Industry Findings: Across BRICS economies, rising investment in large-scale public infrastructure, ports, and industrial zones is accelerating demand for robots that support inspection, maintenance, and unpredictable service workloads. Demonstration projects in hospitals, metros, and freight facilities highlight an appetite for rugged, AI-driven platforms that can operate with inconsistent network coverage and varying safety regimes. Vendors able to customise deployment for wide climatic and operational differences gain a clear advantage as BRICS members scale automation to reduce structural inefficiencies.

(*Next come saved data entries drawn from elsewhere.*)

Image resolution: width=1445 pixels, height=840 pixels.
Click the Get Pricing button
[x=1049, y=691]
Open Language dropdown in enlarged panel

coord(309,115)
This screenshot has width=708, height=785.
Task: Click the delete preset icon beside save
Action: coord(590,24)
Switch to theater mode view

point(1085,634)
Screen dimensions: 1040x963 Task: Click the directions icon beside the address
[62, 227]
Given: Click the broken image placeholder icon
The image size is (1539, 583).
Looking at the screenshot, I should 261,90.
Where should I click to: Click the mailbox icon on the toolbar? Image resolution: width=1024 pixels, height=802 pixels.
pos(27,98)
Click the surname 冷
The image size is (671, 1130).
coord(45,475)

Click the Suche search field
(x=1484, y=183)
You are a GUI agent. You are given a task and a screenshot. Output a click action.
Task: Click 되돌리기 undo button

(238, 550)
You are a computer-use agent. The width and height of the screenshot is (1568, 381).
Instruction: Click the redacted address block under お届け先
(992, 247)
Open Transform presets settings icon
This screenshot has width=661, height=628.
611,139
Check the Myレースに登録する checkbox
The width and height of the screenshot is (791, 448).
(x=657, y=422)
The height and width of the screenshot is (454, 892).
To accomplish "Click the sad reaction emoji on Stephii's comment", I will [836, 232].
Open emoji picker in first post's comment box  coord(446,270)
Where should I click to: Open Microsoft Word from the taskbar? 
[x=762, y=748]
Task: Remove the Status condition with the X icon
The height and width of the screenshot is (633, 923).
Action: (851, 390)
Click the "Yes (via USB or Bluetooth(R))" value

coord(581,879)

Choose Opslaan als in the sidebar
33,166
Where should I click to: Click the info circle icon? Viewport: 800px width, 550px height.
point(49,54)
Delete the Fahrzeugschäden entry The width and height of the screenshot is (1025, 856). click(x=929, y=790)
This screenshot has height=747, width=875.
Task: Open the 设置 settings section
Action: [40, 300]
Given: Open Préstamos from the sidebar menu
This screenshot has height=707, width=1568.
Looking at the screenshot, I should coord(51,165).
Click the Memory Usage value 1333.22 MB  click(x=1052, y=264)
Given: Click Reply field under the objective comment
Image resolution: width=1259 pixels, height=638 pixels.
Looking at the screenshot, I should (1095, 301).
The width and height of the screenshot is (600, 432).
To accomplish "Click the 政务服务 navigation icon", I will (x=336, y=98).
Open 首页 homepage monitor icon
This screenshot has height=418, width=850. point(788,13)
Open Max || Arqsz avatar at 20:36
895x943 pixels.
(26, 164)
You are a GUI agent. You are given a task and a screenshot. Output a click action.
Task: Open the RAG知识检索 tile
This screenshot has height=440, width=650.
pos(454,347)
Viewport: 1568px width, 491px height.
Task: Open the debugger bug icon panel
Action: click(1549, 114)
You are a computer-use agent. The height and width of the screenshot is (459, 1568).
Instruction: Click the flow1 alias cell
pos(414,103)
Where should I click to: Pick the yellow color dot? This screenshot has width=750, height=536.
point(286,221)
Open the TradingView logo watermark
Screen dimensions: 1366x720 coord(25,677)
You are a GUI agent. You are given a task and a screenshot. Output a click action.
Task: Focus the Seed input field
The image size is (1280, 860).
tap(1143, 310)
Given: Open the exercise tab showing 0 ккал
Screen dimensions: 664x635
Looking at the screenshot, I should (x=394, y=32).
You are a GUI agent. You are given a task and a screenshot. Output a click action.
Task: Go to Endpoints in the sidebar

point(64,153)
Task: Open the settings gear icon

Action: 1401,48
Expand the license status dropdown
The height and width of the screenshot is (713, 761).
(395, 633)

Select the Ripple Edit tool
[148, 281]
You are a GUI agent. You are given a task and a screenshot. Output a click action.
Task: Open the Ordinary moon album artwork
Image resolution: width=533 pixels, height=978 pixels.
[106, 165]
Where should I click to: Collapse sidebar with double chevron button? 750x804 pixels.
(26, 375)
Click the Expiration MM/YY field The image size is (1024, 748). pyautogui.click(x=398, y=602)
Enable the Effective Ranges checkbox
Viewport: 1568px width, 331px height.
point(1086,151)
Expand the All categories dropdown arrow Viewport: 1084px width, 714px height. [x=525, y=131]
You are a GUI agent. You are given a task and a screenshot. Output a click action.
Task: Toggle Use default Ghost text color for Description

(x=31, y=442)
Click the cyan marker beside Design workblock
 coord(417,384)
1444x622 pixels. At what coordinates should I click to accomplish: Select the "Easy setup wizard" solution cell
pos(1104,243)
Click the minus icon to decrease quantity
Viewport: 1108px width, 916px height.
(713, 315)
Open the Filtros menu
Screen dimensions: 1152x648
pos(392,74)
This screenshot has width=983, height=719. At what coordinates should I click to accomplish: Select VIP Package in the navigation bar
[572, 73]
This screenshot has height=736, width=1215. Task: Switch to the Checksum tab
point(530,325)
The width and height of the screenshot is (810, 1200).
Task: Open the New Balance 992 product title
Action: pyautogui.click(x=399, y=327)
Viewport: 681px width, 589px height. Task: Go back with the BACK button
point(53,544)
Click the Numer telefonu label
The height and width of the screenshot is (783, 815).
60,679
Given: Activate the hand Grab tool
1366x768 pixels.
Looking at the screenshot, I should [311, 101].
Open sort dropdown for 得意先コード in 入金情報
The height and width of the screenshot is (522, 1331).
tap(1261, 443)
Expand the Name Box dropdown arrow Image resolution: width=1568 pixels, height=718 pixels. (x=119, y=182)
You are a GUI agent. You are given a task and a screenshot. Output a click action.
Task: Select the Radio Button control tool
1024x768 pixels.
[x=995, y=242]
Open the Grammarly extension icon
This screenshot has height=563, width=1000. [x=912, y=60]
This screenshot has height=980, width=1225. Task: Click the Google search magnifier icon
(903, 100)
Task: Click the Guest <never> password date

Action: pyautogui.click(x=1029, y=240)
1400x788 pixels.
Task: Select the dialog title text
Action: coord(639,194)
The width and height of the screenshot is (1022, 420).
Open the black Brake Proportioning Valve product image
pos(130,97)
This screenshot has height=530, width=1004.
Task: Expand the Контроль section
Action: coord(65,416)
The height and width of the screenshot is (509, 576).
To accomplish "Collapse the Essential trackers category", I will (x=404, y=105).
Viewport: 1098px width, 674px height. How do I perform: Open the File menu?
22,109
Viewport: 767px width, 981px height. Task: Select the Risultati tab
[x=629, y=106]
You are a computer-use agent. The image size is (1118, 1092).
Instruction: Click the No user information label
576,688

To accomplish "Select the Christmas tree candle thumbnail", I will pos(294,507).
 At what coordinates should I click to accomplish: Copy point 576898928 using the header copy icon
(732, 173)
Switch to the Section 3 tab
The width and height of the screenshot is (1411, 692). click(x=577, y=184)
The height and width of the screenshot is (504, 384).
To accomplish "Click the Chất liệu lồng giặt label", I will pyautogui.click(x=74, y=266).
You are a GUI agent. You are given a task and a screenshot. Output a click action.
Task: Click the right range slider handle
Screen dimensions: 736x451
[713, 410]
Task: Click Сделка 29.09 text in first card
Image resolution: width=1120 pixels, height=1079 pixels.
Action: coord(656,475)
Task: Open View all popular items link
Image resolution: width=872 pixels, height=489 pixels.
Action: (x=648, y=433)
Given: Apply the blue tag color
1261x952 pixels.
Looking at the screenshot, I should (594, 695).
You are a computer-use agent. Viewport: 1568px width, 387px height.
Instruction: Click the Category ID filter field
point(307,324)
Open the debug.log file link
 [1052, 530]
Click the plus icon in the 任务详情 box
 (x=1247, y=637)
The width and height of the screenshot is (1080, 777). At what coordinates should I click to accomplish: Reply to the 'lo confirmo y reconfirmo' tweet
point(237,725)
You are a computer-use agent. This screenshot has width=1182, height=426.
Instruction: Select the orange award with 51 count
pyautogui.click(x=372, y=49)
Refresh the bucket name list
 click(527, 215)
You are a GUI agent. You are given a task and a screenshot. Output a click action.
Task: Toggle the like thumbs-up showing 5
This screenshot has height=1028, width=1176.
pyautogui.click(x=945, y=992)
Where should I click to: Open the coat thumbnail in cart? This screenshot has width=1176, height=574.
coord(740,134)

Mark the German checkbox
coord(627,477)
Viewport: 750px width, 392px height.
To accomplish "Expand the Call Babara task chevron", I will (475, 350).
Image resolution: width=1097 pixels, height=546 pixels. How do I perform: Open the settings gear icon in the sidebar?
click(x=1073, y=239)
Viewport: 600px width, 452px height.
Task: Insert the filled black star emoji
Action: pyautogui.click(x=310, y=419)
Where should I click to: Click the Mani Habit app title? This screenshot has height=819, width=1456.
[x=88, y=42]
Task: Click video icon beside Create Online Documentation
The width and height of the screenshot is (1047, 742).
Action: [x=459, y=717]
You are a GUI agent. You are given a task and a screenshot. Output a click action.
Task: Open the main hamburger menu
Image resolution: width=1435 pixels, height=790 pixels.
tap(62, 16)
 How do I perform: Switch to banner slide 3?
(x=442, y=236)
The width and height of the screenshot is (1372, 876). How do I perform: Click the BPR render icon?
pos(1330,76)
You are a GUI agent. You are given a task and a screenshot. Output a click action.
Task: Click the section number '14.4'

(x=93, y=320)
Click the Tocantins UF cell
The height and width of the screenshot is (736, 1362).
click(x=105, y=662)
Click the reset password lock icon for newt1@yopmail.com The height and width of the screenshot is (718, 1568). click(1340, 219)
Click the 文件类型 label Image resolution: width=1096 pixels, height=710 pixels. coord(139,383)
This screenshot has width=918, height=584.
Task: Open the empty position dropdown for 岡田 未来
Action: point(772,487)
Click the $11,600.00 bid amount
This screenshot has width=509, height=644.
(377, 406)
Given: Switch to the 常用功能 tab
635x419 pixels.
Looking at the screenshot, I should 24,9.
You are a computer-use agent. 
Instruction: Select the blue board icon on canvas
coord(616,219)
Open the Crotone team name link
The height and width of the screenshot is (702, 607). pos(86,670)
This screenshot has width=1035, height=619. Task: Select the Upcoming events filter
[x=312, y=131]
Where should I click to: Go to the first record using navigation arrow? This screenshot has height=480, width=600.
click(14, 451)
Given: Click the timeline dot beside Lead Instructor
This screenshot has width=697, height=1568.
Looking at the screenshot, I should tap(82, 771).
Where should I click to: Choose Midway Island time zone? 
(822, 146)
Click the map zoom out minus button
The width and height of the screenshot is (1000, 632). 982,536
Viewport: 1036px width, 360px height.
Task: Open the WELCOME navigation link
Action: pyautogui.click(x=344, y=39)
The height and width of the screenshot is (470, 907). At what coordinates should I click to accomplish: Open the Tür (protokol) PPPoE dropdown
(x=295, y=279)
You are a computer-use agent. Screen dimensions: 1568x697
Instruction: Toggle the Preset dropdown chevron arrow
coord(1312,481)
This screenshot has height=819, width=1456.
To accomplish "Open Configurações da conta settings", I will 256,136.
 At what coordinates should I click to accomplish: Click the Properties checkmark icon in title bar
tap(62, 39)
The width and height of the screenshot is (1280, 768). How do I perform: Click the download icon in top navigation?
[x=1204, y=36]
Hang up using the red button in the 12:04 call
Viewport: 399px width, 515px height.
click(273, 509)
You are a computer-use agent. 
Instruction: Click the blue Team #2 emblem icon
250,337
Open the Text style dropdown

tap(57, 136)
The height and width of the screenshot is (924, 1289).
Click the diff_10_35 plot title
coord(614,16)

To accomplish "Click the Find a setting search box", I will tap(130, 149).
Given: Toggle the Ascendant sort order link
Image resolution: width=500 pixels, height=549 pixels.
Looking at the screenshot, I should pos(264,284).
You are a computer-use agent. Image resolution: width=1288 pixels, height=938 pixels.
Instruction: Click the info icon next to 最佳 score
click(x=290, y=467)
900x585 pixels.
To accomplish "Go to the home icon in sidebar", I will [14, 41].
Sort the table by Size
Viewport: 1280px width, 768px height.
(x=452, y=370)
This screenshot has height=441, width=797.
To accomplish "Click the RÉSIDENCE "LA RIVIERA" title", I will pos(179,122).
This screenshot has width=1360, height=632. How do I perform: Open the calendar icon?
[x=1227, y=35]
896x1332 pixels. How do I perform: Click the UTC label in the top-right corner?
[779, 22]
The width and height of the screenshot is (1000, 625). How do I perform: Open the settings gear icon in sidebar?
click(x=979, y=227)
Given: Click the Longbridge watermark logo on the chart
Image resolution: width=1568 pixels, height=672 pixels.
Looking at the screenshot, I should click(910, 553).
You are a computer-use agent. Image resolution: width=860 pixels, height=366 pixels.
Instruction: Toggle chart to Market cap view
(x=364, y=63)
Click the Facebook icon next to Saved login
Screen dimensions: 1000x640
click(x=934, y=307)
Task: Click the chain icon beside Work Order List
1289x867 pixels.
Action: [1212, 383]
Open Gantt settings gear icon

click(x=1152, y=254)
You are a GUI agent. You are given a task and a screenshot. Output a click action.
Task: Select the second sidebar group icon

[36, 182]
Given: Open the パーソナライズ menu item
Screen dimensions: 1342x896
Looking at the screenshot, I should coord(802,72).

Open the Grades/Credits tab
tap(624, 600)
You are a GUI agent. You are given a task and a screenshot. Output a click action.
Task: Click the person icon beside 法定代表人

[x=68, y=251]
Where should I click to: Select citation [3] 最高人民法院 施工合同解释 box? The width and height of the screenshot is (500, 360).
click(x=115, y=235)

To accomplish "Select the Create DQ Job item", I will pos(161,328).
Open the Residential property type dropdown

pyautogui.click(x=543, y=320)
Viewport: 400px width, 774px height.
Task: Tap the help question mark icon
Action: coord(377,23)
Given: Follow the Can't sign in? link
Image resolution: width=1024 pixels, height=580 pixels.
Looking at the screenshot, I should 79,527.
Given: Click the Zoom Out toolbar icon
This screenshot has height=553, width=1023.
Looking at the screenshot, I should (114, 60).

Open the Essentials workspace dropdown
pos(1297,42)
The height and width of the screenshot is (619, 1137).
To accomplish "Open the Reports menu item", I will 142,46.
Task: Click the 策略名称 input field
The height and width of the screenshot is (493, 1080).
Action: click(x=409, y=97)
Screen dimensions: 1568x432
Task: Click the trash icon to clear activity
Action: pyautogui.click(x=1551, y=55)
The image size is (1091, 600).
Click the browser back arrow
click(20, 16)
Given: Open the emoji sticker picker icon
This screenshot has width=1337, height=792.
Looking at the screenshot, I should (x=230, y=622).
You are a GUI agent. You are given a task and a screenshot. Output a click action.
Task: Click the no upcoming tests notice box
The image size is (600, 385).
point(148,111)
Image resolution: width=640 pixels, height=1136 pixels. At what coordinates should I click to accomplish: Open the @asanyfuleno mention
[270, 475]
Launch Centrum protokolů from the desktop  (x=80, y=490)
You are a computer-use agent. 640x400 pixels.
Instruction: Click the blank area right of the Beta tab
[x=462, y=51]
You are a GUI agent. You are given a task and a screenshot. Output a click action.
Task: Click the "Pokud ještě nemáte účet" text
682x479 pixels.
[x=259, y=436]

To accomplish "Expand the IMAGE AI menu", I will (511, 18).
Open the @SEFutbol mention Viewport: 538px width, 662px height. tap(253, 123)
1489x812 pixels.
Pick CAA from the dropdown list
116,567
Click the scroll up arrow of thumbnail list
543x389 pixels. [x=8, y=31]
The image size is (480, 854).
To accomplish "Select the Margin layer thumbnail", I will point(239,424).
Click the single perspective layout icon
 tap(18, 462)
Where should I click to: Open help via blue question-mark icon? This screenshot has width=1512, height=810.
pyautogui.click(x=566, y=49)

Industry Progression: Rising infrastructure investment across BRICS nations is shifting buyer preference to rugged, high-throughput service robots that tolerate variable networks and climates; the IFR and national deployment summaries (2023–2024) show strong service-robot sales growth in emerging markets, indicating that suppliers who can localise hardware and offer regional service networks will capture larger shares as BRICS members scale logistics, healthcare, and inspection automation.
Industry Players: The industry innovation pulse in BRICS is driven by Fanuc, ABB, GreyOrange, Embraer, Photoneo, Quicktron, and ADR Robotics etc. Regional capacity-building and heavy-infrastructure investments are tilting buyer preferences toward rugged, easily localised automation stacks that tolerate wide climatic and connectivity variance. In mid-2024 several BRICS-led port and logistics modernisation projects announced multi-vendor automation pilots, pushing governments and large integrators to favour suppliers who provide regional service hubs and localisation roadmaps; the result is faster scaling for vendors with adaptable platforms and regional partnerships, and tougher commercial terms for vendors lacking in-country support.